» Explore the material
1. Do these statements agree with the article on AlkB and DNA repair? For each, answer yes or no and quote the deciding words from the article. (a) AlkB was first discovered in E. coli bacteria. (b) The newly discovered repair mechanism uses copper molecules as a catalyst. (c) The chemical changes AlkB repairs make up most of the damage that occurs to genes.
2. Can you resume the article on AlkB and DNA repair after its last sentence?

» Selected text
····················

Scientists iron out system for repairing damaged genes
A brand new mechanism for repairing damaged DNA - using iron molecules as a catalyst - has been discovered by scientists from Cancer Research UK.
Research in this week's edition of Nature reveals that a molecule called AlkB - fundamental to the repair of genetic damage throughout the natural world - works in a unique manner that could be exploited in future cancer therapies.
Many conventional drugs attack tumours by damaging their DNA and the AlkB molecule seems to play an important role in resistance to these treatments. Interfering with its activity could therefore bring important advances in chemotherapy.
Lead researcher Dr Barbara Sedgwick, of the Cancer Research UK London Research Institute, comments: "The process for repairing DNA has been studied intensively for many years now, so to discover a completely new mechanism of action was both surprising and very exciting.
"We think the AlkB molecule could be one of the major reasons for resistance to chemotherapy and now that we know how it works, it should be possible to find ways to overcome this problem."
Researchers first discovered AlkB in E. coli bacteria nearly 20 years ago and soon realised the molecule was found in a huge variety of life forms, including humans.
In the new study, scientists extracted AlkB from E coli and recreated the DNA repair process in the test tube. This allowed them to work out exactly which DNA damage the molecule targeted and the precise nature of its mechanism.
They found that AlkB repairs specific chemical changes to two of DNA's molecular components - adenine and cytosine. Although these changes only account for a small proportion of the total damage occurring to genes, they are believed to be extremely important for a tumour's response to chemotherapy.

····················

» Information
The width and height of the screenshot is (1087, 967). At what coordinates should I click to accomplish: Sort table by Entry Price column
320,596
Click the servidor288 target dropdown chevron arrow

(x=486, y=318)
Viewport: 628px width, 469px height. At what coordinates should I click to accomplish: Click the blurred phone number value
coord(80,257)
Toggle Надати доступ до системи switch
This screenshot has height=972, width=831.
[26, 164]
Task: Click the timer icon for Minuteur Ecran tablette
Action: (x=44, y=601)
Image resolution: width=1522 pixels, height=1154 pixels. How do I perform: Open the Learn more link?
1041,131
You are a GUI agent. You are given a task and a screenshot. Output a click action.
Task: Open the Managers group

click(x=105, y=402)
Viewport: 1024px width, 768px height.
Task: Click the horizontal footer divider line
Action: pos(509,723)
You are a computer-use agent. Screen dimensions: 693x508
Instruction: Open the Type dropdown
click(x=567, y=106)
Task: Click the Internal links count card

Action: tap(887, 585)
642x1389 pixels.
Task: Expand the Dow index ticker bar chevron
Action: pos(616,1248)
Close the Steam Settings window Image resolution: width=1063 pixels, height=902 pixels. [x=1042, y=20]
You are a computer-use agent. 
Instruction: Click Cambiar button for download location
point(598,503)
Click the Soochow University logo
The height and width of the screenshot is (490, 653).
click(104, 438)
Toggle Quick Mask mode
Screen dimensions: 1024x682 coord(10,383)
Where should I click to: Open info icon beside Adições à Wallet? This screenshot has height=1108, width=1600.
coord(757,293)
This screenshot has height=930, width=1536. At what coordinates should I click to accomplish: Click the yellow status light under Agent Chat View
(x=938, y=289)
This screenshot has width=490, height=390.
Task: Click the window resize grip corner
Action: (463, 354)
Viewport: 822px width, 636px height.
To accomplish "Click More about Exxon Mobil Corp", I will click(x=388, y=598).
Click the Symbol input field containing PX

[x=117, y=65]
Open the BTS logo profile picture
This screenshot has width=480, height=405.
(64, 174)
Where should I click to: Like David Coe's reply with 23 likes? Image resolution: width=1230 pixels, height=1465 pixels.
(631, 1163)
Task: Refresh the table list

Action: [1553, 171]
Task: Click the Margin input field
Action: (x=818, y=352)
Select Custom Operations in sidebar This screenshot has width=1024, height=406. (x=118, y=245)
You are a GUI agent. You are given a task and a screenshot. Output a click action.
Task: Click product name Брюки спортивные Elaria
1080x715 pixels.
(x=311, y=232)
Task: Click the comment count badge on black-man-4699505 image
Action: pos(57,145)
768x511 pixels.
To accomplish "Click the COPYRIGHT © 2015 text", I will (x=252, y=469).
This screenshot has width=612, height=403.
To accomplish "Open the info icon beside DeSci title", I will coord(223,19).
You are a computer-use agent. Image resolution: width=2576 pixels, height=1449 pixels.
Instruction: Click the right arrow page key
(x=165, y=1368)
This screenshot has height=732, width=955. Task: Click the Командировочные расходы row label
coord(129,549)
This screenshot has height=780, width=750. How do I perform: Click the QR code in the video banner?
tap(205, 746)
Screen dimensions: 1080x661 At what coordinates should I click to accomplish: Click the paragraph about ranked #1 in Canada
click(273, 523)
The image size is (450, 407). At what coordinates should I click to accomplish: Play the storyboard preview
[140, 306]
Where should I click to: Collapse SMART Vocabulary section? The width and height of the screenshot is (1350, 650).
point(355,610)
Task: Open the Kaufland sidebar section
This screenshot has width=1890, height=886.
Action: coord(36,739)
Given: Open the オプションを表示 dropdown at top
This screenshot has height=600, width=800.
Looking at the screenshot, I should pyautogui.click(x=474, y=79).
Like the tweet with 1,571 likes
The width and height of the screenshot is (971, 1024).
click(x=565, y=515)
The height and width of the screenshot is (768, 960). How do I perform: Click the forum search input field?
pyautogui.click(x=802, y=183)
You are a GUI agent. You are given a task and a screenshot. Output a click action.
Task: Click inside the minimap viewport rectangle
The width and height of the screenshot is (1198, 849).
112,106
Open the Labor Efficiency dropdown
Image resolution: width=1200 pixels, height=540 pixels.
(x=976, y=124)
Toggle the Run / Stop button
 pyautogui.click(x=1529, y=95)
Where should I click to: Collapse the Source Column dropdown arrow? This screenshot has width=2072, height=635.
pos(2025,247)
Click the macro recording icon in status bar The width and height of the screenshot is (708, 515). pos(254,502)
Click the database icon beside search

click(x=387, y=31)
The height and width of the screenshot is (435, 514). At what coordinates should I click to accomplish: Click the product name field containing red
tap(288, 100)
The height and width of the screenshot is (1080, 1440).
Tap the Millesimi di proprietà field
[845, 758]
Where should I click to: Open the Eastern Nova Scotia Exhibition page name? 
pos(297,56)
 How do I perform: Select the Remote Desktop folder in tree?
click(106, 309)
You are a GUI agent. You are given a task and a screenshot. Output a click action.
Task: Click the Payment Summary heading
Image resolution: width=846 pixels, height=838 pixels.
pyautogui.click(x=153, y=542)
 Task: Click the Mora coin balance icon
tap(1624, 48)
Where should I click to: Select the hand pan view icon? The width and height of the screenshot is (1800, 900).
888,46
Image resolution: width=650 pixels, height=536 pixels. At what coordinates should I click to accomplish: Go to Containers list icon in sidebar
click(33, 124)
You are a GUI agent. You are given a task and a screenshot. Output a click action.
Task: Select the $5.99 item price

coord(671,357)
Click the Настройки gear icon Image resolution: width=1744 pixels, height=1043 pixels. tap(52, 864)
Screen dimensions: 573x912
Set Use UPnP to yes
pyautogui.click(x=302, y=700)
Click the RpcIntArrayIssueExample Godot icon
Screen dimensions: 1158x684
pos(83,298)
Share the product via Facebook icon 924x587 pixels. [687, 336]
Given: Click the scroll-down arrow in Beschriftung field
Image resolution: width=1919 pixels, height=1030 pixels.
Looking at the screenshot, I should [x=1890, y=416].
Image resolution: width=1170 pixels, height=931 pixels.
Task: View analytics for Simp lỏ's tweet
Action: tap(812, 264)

····················

» Outputs for the tasks
1.
(a) Yes: "Researchers first discovered AlkB in E. coli bacteria nearly 20 years ago"
(b) No: "using iron molecules as a catalyst"
(c) No: "these changes only account for a small proportion of the total damage occurring to genes"

2.
Dr Sedgwick and her colleagues worked out how the repair mechanism functioned by using different combinations of chemicals in the reaction mix, in order to work out which were needed and which were not.
They found that AlkB uses a particular chemical process called oxidative demethylation to repair DNA, relying on the presence of molecules of iron and several other chemicals. The mechanism is quite different from any other repair mechanism yet discovered, although scientists believe other natural processes may work in a similar manner.
Dr Sedgwick adds: "Our discovery is likely to have a number of important implications for the treatment of cancer. Testing for the molecule could help us to predict whether chemotherapy is likely to be successful, while drugs to inhibit it could boost the effectiveness of conventional drugs.
"It might also be possible to use AlkB to protect cells in the bone marrow that can otherwise get damaged by chemotherapy, which may reduce the side-effects of treatment."
Sir Paul Nurse, Chief Executive of Cancer Research UK, says: "Our cells are constantly suffering genetic damage and without systems for patching up our DNA they'd quickly die as a result.
"Chemotherapy tries to take advantage of the lethal effects of DNA damage to kill cancer cells, but sometimes our natural repair systems get in the way and cause resistance to treatment. One of those systems involves AlkB, so knowing how the molecule works is an important development."